I have this urge to unload on Ben right here and right now, to tell him everything: Esther, the fire escape, the bizarre letter to My Dearest and more. There’s so much to tell Ben, but I don’t. Not yet, anyway, not here. I don’t want to talk here. Gossip in this place spreads like wildfire, and the last thing I need is the nosy PA down the hall telling the rest of the firm about what a shoddy roommate I am or how Esther has renounced me.
Ben, Esther and I are like the three stooges, the three musketeers. It was me who brought us together. I knew Ben from work—we started working at the firm on the same day, and together sat through eight painful hours of filling out mounds of human resource forms, watching mindless videos, surviving orientation. I was bored beyond belief when two hours in Ben turned to me in our swivel chairs at some fancy-schmancy conference room table and parodied the HR lady for what was clearly a surfeit of Botox injections. Her face was frozen stiff; she couldn’t smile.

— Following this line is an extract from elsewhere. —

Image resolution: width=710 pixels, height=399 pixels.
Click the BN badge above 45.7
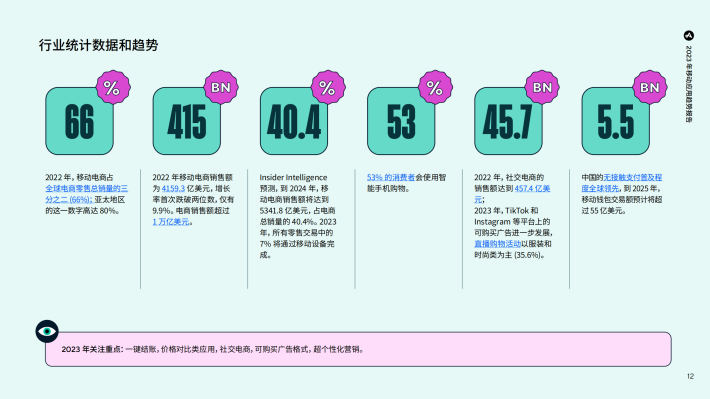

I laughed so hard I was pretty sure coffee shot up my nose.
We’ve been friends ever since, sharing lunch together almost every day, an extravagance of coffee breaks, rumors about the firm’s attorneys.
And then came the day when I moved in with Esther, about two weeks before Ben and my twosome became a threesome. Esther suggested we host a party to celebrate my arrival. She put up decorations; she made hors d’oeuvres galore. Of course she did; she’s Esther. That’s the kind of thing Esther does. She invited a whole slew of people she knew: people from the bookstore, from grad school, from the building and around the neighborhood; Cole, the physical therapist from the first floor; Noah and Patty from down the street.
I invited Ben.
Everyone else came and went, but by the end of the night it was just me and Esther and Ben, rattling on and on about nothing until morning came and Priya called him home, interrupting our fun. He went, grudgingly, and then the next weekend when Priya was too busy studying for a midterm exam to hang out with Ben, he came back.
You like him, don’t you? Esther had asked knowingly once Ben was gone.
It’s that apparent? I’d asked of her, and then, stating the obvious, It’s not like it matters, anyway. He has a girlfriend, as she and I sat on the sofa side by side, staring at a blackened TV screen.
Well, said Esther in that unselfish way that was all Esther, he’s missing out on something really great. You do know that, don’t you, Quinn? And I said yes, though of course I didn’t know. His loss, Esther told me, and she made me repeat it so that in time I’d start to believe.
The next weekend, Ben was back, chilling with Esther and me.
If there’s anybody in the world who can help me find Esther, it’s Ben.
And so there in my tiny little cube when Ben asks, “What’s up?” I ask instead, clutching that tissue to my hand to clot the nearly nonexistent blood, “Want to go to lunch?” and though it’s not even eleven o’clock, Ben doesn’t balk.